I’m skeptical as hell about this concept, though. I point out how it screws over local business owners—imagine owning a bodega or small grocery in Jackson and the city suddenly becomes your competitor, undercutting you because they don’t pay the same overhead. I’m calling it a foolish idea that appeals to low-information voters, and I’m not shy about who I think falls for it: white liberal women and others buying into promises of “free” stuff. I tie it to Chokwe’s track record, joking that he’d love to tank more businesses like he’s done with Jackson’s economy.
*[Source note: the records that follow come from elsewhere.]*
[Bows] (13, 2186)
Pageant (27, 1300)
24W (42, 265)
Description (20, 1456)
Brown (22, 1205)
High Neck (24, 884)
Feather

There’s no evidence Chokwe’s actually pursuing this—it’s my satirical take on what his next grift could be, inspired by trends in places like NYC and Chicago.
I also touch on whispers that Chokwe might be flipping on his associate Jody Owens in a legal mess, with others like Aaron Banks and Angelique Lee allegedly snitching too. I’m gleeful about the drama, saying I’d be disappointed if Aaron didn’t get revenge after being disrespected and sent to the “kids’ table.” I’m all for snitching if it means beating your partner in crime to the courthouse for a deal—call me ruthless, but that’s how I see it playing out. This is pure speculation based on internet chatter, but I’m painting a picture of Chokwe’s crew imploding while he dreams up his next hustle. It’s a messy, local political soap opera, and I’m here for it.